Enchantress from the Stars is a young adult science fiction novel by Sylvia Engdahl published by Atheneum Books in 1970. It was her first book and is set in the Anthropology Service universe (1970 to 1981). Its sequel The Far Side of Evil (1971) features the same heroine, Elana, and the two are sometimes called the Elana series, although the sequel is quite different in tone.

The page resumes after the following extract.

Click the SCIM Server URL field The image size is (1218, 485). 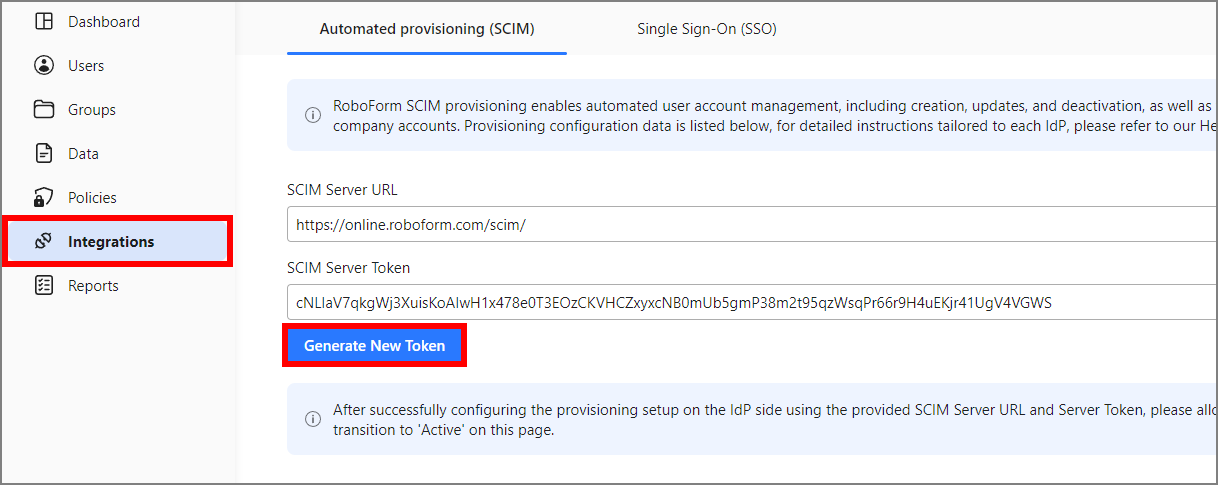tap(750, 225)
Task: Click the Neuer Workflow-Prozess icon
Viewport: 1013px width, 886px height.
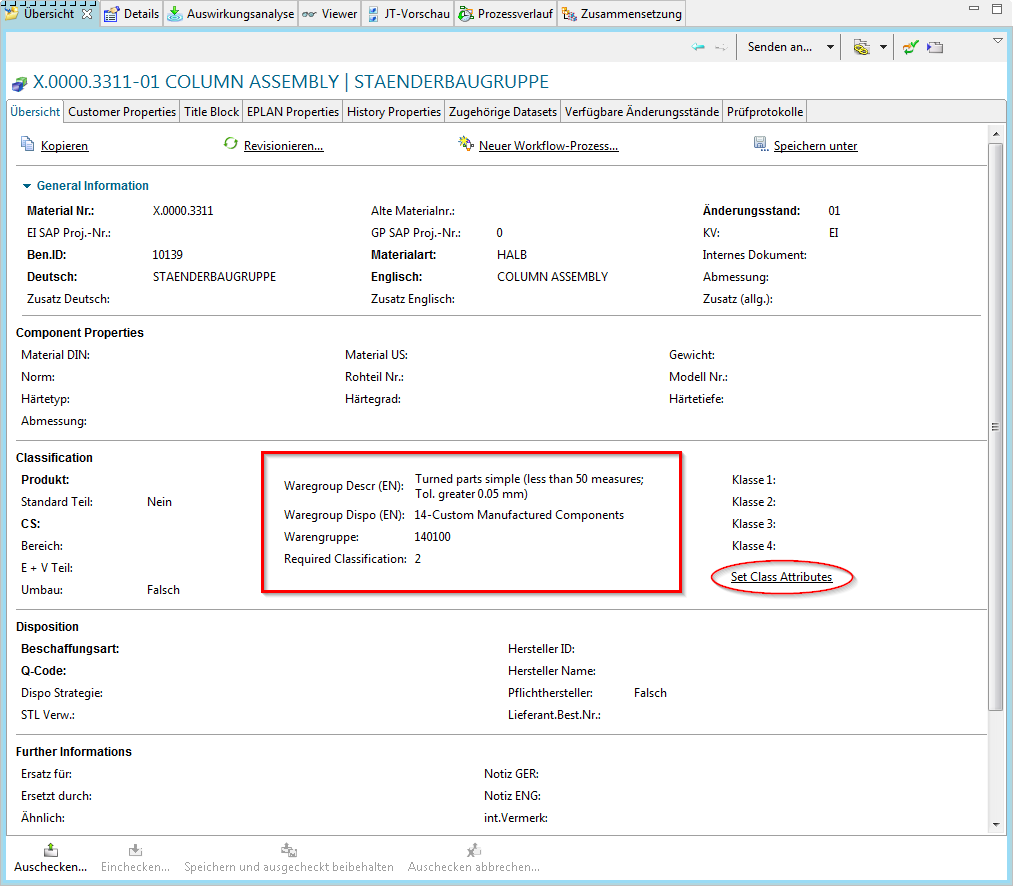Action: (465, 145)
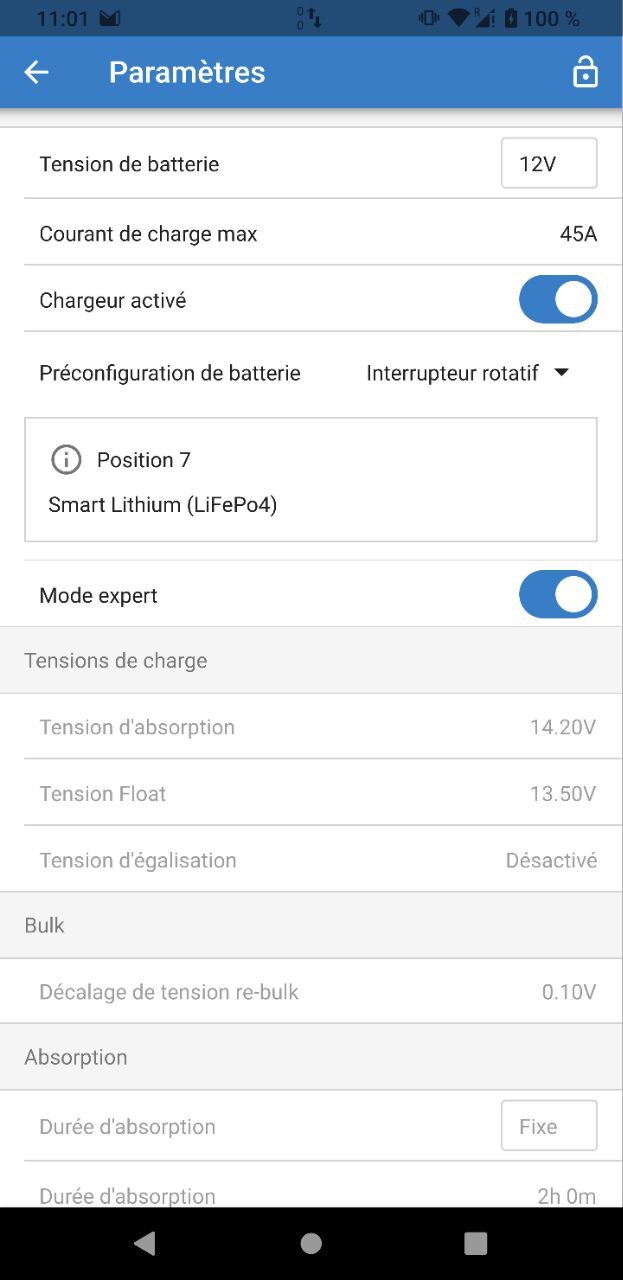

Enchantress was a runner up for the 1971 Newbery Medal, the American Library Association award to the previous year's best children's book by a U.S. author. It won the 1990 Phoenix Award from the Children's Literature Association as the best English-language children's book that did not win a major award when it was originally published twenty years earlier. The award is named for the mythical bird phoenix, which is reborn from its ashes, to suggest the book's rise from obscurity.
A new American hardcover edition was issued by Walker and Company in 2001 with a foreword by Lois Lowry and an afterword by the author. Next year it was a finalist for the Book Sense Book of the Year Award in the Rediscovery category.

==Background==
Engdahl wrote parts of Enchantress in the 1950s; many concepts in the novel date from that time, prior to Star Trek and other 1960s science fiction. In a 1997 journal article, "Enchantress from the Stars: Sylvia Louise Engdahl, Star Trek and Science Fiction", Carol Littlejohn writes that many of the themes and concepts in the novel (such as the peaceful exploration of space without interfering in the history of other planets) are similar to those in Star Trek. However, the author notes that her characters take the rule of non-intervention much more seriously than does Star Treks crew of the spaceship Enterprise.

==Plot summary==
Elana belongs to a peaceful, technologically advanced, space-faring civilization called the "Federation", which monitors worlds which are still "maturing", allowing them to grow without any sort of contact or intervention. Elana stows away on a ship in order to accompany her father on a mission to Andrecia where intervention has been deemed necessary because a technologically advanced empire (The Imperial Exploration Corps) has invaded the planet in order to take advantage of its resources. In order to lead a young woodcutter (a native of that planet) against the Corps (without exposing him to the truth about either alien civilization), Elana takes on the role of an enchantress. She trains him and his brother in psychokinesis in an effort to get the Imperial Corps to leave Andrecia peacefully. She also gives him various tools, leading him to believe that they are magical.